*Information provided*.
- - - - -

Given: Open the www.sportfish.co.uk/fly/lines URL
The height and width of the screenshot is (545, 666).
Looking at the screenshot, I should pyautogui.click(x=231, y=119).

- - - - -

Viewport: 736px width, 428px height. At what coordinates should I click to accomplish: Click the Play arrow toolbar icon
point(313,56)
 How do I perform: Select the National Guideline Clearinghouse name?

- - - - -

*What to work on*. All lines in the data above from the one with "Viewport: 736px width, 428px" through the one with "How do I perform: Select" must be repeated exactly, and no others.

*Exercise answer*.
Viewport: 736px width, 428px height. At what coordinates should I click to accomplish: Click the Play arrow toolbar icon
point(313,56)
 How do I perform: Select the National Guideline Clearinghouse name?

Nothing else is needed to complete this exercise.